Review for NeurIPS paper: Texture Interpolation for Probing Visual Perception

NeurIPS 2020

Texture Interpolation for Probing Visual Perception

Review 1

Summary and Contributions: This paper proposes a new way of characterizing textures via elliptical distributions and leverages on Optimal Transport Theory to interpolate along the representational geodesic of an encoded VGG19 between any two textures. Authors not only theoretically motivate their approach, but also empirically verify it with human psychophysics and monkey neurophysiology. -- Post Rebuttal --: I've kept my score and am happy with the rebuttal sent by the authors addressing some of my minor concerns.

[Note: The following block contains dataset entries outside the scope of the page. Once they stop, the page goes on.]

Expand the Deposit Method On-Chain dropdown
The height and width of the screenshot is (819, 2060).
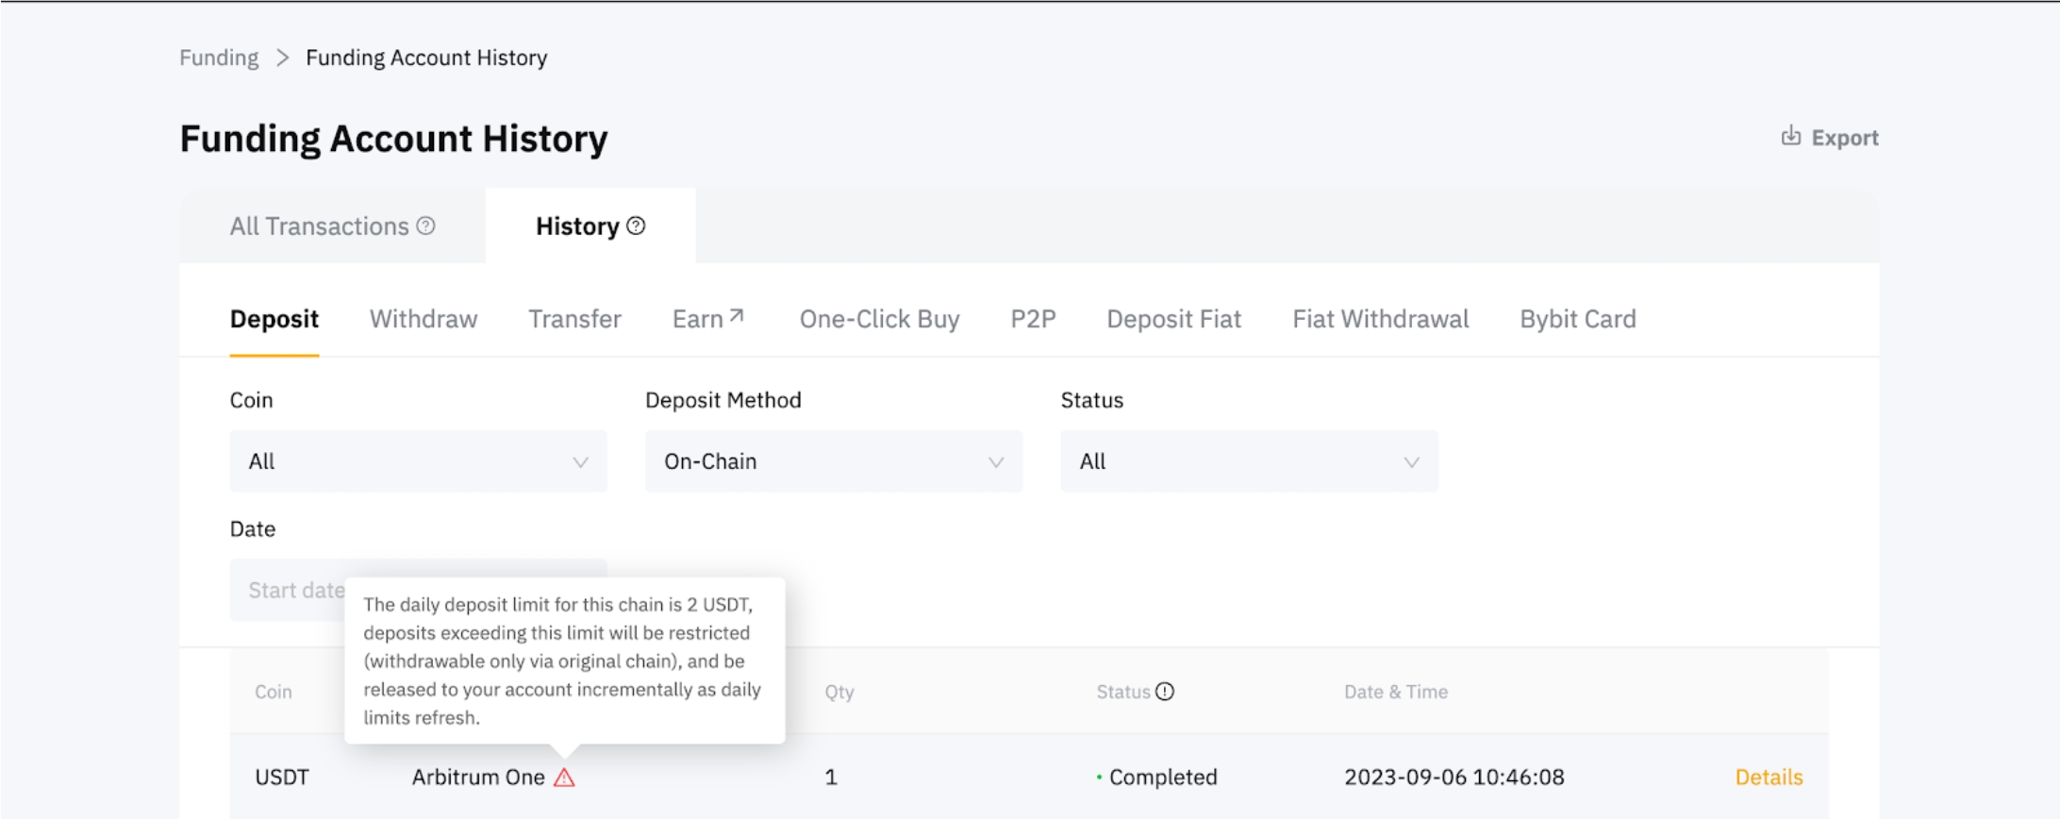point(833,461)
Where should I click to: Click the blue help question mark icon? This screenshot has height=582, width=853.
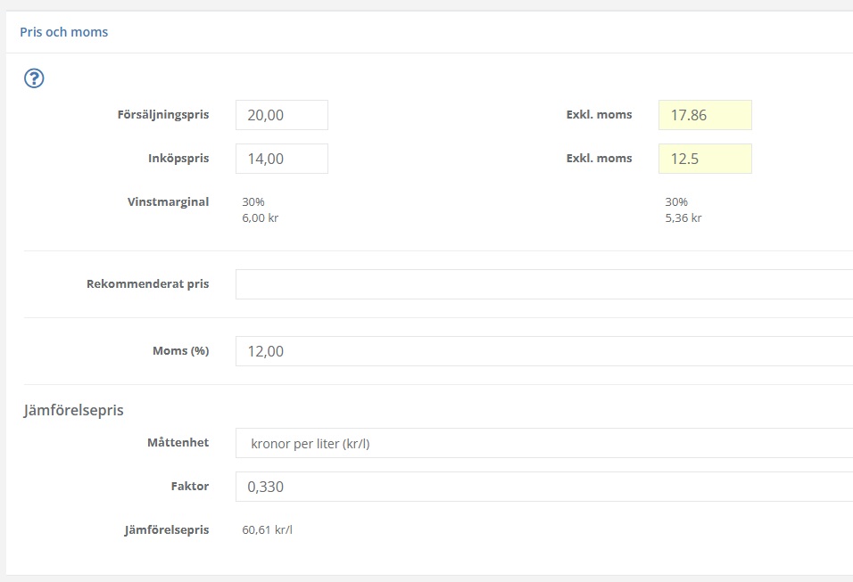pyautogui.click(x=34, y=78)
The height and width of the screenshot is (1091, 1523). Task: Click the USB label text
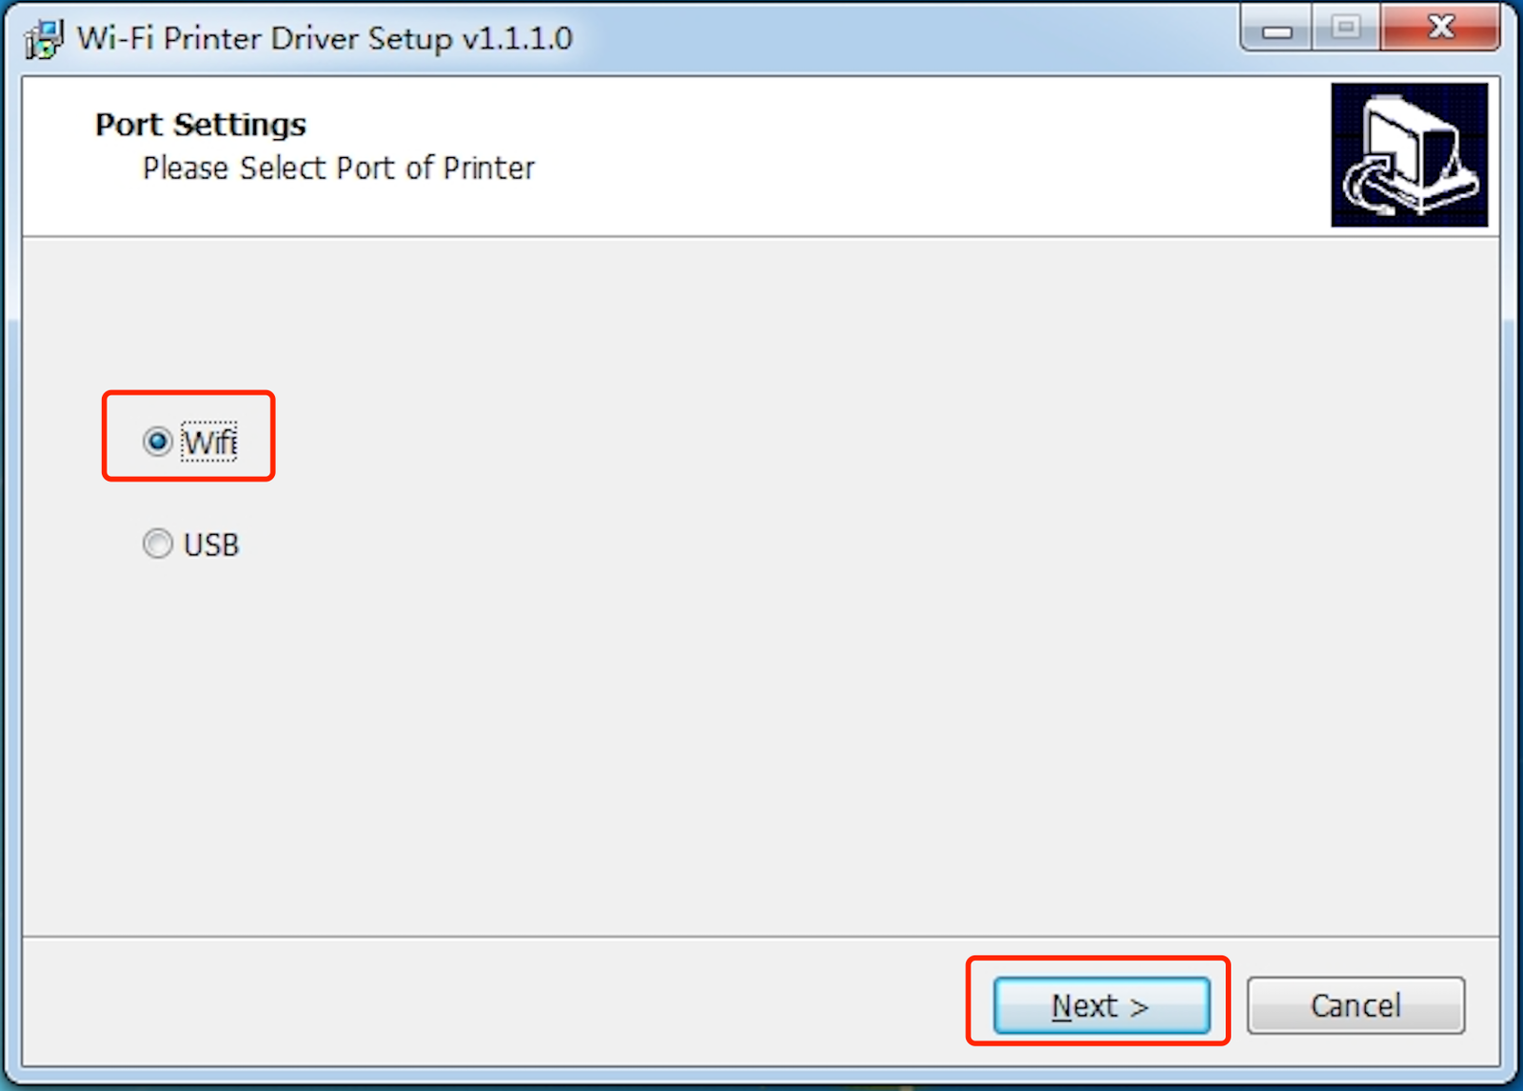coord(211,543)
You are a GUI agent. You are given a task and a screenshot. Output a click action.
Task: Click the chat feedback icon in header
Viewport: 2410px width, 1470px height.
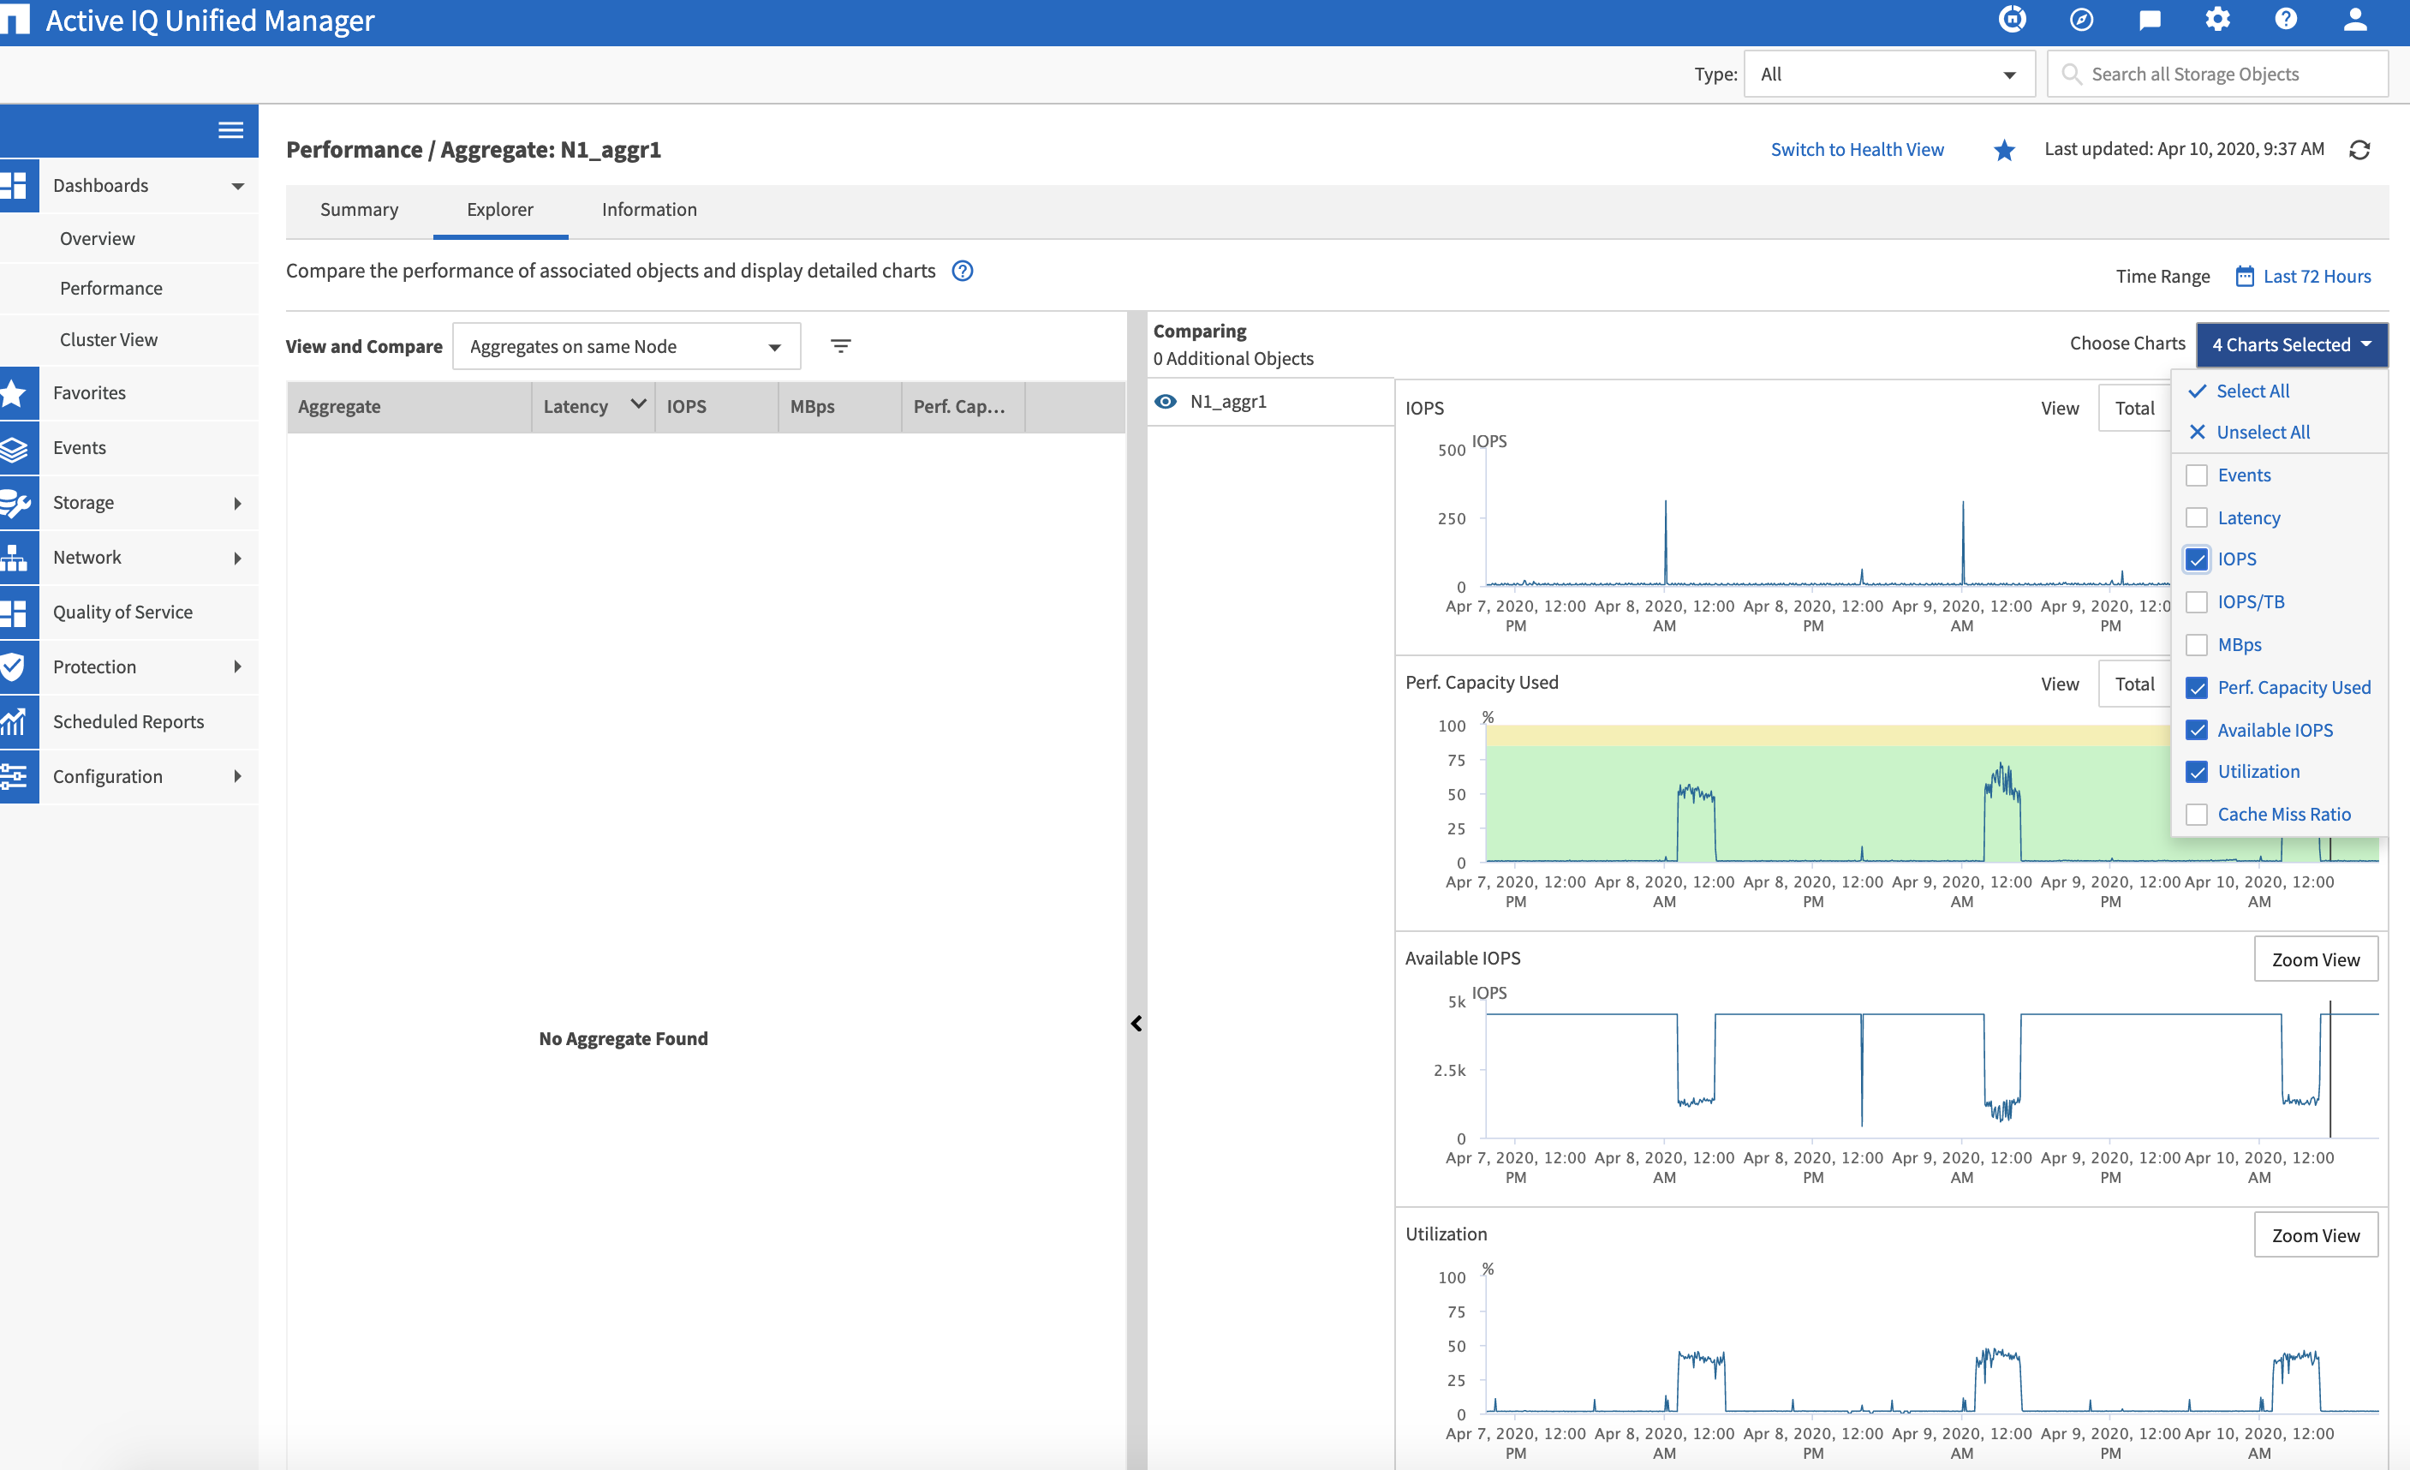pyautogui.click(x=2150, y=20)
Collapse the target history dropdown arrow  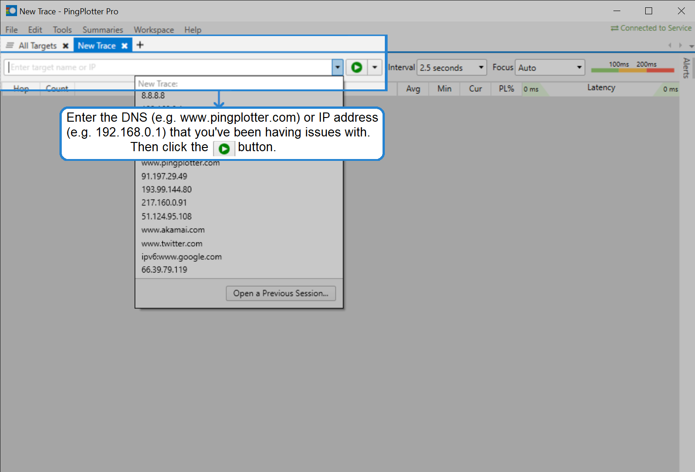click(x=337, y=67)
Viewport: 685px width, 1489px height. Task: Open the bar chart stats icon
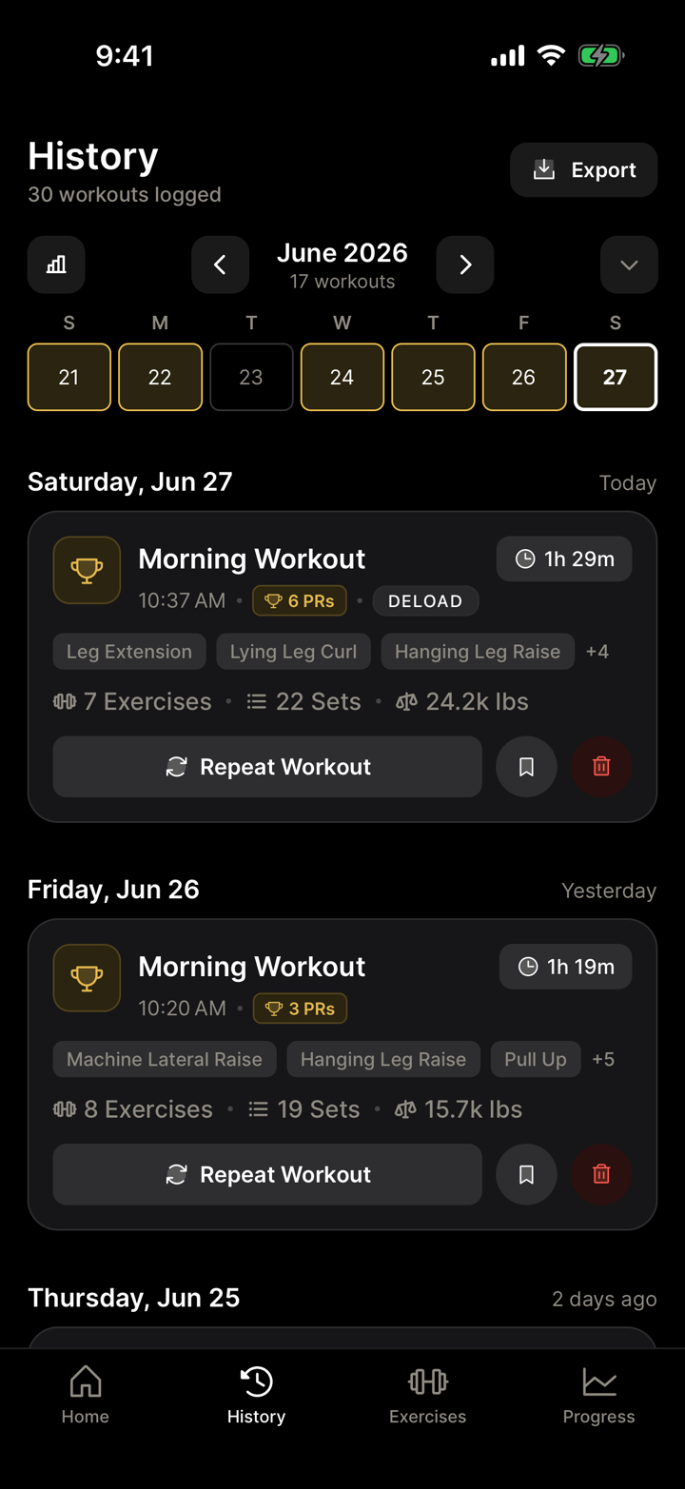pyautogui.click(x=56, y=264)
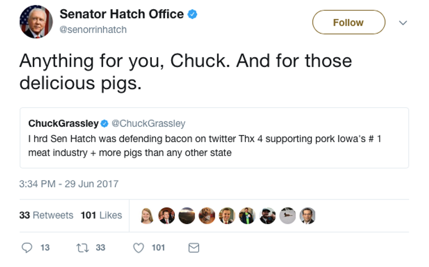429x267 pixels.
Task: Click the grey @ChuckGrassley handle
Action: [148, 124]
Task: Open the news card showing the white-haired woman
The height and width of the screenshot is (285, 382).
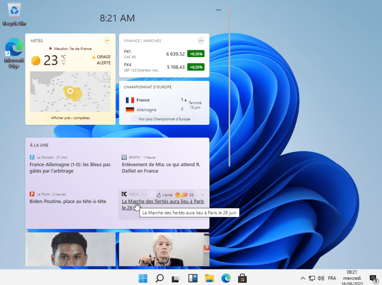Action: (164, 249)
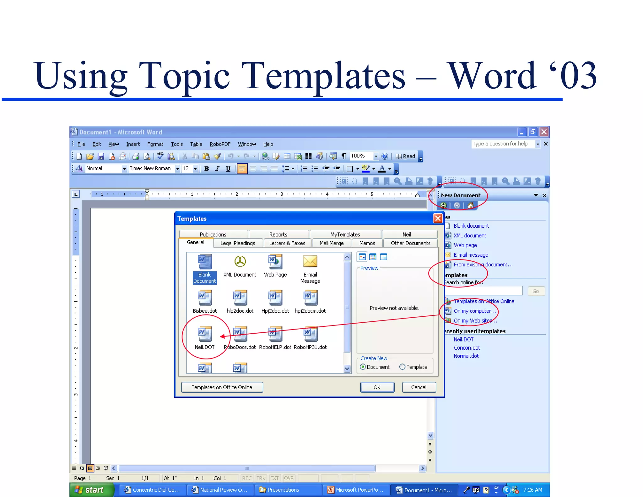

Strengths: *1) This last empirical validation (have human psychophysics and monkey neurophysiology) is critical and differentiates this paper over the myriad of works on texture synthesis (and potentially style-transfer) given that there are very little rigorous and/or highly controlled empirical tests of synthesis procedures and their links to perception. This paper addresses these by actually running the 2 experiments previously mentioned and comparing their results to the PS model, and showing other results of qualitative interpolations for different variations of their model (Lw) *2) The interpolation method is theoretically motivated *3) The authors make an excellent job motivating the need for research on this area to be done (linking texture synthesis to perception, beyond 'eye-balling results' or AMT studies as is generally done in Computer Vision). In addition they do a great job reviewing the cross-disciplinary literature given the nature of the problem they are working on (although there are a couple of references missing -- see Relation to Prior Work section). *4) The paper is interdisciplinary by nature and puts back the "Neural" part in Neural Information Processing Systems (NeurIPS). It is a mix of engineering, machine learning, perception and neuroscience -- and although I have some minor reservations explained through out my review I am still inclined for this particular reason to give it a high score.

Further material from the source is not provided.